ENTRE EL SEXO Y EL PAPA

ENTRE EL SEXO Y EL PAPA

No se imaginaron dos personajes de la talla del Papa Juan Pablo II y el Presidente de Cuba, Fidel Castro, que a su histórica cita, tan ansiada y esperada por ellos y por la humanidad, el mismísimo diablo le tirara semejante torpedo.

25 de enero 1998 , 12:00 a. m.

Súbitamente, cuando todo estaba dispuesto para que las luces, las cámaras de televisión y los aguzados sentidos de miles de periodistas de importantes cadenas de Tv y de los más influyentes periódicos del mundo registraran y analizaran los alcances del más crucial encuentro entre dos líderes de la historia contemporánea, estalló una bomba en Washington. Una bomba sexual.

Bien - o mal?- lo dijo el famoso periodista Bob Woodward -el de Watergate- en el programa de Larry King: Con el perdón de Su Santidad, para los norteamericanos las historias de sexo siguen siendo más importantes . Más aún si éstas involucran al Presidente. Que ya acumula un sospechoso historial de deslices sexuales. Sexo, mentiras -y ahora grabaciones- siempre serán una exquisita combinación para cualquier periodista.

Una vez conocidas las revelaciones de la revista Newsweek, hubo desbandada de periodistas gringos y europeos. Abandonaron la Isla y se fueron tras los pecaminosos pasos del gobernante de la más poderosa nación de la Tierra, el presidente Clinton. Los titulares de las informaciones sobre el lío sexual, la posible invitación presidencial a la compañera de affaire a cometer perjurio, desplazaron a aquellos que cubrían la visita papal al último reducto comunista del continente americano.

Extraña y algo desconcertante la dinámica propia del periodismo gringo. Algunos diarios holandeses y suecos no entienden cómo cuando está a punto de volverse pedazos el frágil acuerdo de Oslo entre israelíes y palestinos, o cuando el Papa y Fidel conversan sobre temas trascendentales a escasas 90 millas de territorio norteamericano, los más influyentes diarios y cadenas de televisión de E. U. estén concentrados en las aventuras amorosas y la inquieta bragueta de su Presidente.

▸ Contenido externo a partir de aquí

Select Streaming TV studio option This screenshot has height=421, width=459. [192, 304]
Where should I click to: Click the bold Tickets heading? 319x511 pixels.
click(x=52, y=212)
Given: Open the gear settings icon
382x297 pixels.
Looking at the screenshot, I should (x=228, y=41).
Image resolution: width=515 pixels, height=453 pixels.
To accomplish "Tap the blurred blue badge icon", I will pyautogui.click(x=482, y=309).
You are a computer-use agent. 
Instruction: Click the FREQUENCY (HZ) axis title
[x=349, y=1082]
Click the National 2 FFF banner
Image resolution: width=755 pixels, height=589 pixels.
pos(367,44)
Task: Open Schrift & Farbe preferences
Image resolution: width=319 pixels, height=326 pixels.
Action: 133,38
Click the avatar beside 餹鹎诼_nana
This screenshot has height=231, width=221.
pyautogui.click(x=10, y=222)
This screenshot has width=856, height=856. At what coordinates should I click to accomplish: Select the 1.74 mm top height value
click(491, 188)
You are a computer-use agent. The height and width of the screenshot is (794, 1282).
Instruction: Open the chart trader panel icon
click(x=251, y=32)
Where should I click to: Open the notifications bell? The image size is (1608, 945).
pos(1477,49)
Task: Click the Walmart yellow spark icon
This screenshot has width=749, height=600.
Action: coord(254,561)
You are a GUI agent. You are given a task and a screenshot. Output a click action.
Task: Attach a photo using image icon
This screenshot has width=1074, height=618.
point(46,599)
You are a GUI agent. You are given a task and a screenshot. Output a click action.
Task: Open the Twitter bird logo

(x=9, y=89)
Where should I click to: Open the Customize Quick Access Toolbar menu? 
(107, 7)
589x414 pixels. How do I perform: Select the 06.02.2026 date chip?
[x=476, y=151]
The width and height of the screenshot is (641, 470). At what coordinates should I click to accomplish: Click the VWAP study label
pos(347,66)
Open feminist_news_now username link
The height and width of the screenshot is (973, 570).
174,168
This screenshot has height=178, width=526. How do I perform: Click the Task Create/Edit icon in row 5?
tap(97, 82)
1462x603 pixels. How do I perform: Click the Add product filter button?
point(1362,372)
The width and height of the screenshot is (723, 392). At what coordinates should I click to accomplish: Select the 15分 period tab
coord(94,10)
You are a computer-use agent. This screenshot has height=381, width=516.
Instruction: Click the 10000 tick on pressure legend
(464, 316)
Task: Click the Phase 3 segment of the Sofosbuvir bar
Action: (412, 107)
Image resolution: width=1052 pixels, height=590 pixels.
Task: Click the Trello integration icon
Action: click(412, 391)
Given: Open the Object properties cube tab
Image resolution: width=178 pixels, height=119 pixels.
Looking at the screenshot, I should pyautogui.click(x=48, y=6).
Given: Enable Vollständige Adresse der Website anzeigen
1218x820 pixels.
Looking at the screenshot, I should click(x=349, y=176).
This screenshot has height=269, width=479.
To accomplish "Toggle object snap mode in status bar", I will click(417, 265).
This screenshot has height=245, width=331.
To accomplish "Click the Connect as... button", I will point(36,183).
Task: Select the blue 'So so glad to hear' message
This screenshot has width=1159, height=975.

Hay que conocer la mentalidad gringa. En ese país la opinión pública en general pero sobre todo los medios de comunicación, no les pasan a sus gobernantes una sola mentira, por piadosa e insignificante que ella sea. Más que la misma infidelidad los norteamericanos no perdonan la mentira. Más aún si quien lo hace es el Presidente. De ahí los editoriales de los principales diarios de E. U. pidiendo al unísono a Clinton que diga la verdad completa.

A lo mejor eso no lo entienden los europeos pero la sola insinuación de que el Presidente intentó obstaculizar la Justicia e invitó a una eventual testigo a mentir, es una gravísima falta que recibe el más severo de los castigos: el impeachment o destitución por la vía de un proceso político.

No vale la pena entrar en las complejas minucias jurídicas del caso. Ni en los antecedentes de acosador de Clinton. Para los amigos del detalle -y del morbo- ( que viva la libertad de expresión!), pueden hacerlo a través de Internet, CNN, las cadenas y periódicos de E.U. Están dedicados al tema.

Lo importante es entender que entre el encuentro algo retórico y con un alto componente de confidencialidad y charlas a puerta cerrada entre el Papa y Fidel Castro, y los eventuales procesos que se le podrían adelantar al presidente Clinton, seguidos por la posibilidad de una renuncia o una destitución por haber mentido e invitado a mentir, el pueblo norteamericano haya preferido que sus medios metan las narices sin contemplación en la dudosa vida privada y amorosa del líder de su nación.

Buen ejemplo para democracias -y Presidentes- tan enclenques como la nuéstra. Basta ver el lío en el que está metido el Clinton por cuenta de lo que parecen ser unas incómodas mentirillas. Para nada se parece a la impunidad con que nuestro folclórico Presidente ha mentido durante cuatro años. Comenzando con el ingreso de dineros calientes a su campaña y terminando con el paseo, disfrazado de licencia médica, que se inventó para viajar a Canadá y a México.

Si Clinton, el gobernante de la más poderosa e implacable de las democracias, al parecer trató de cuadrar testigos para que mintieran, qué cosas no habrá hecho nuestro cínico y marrullero doctor Samper?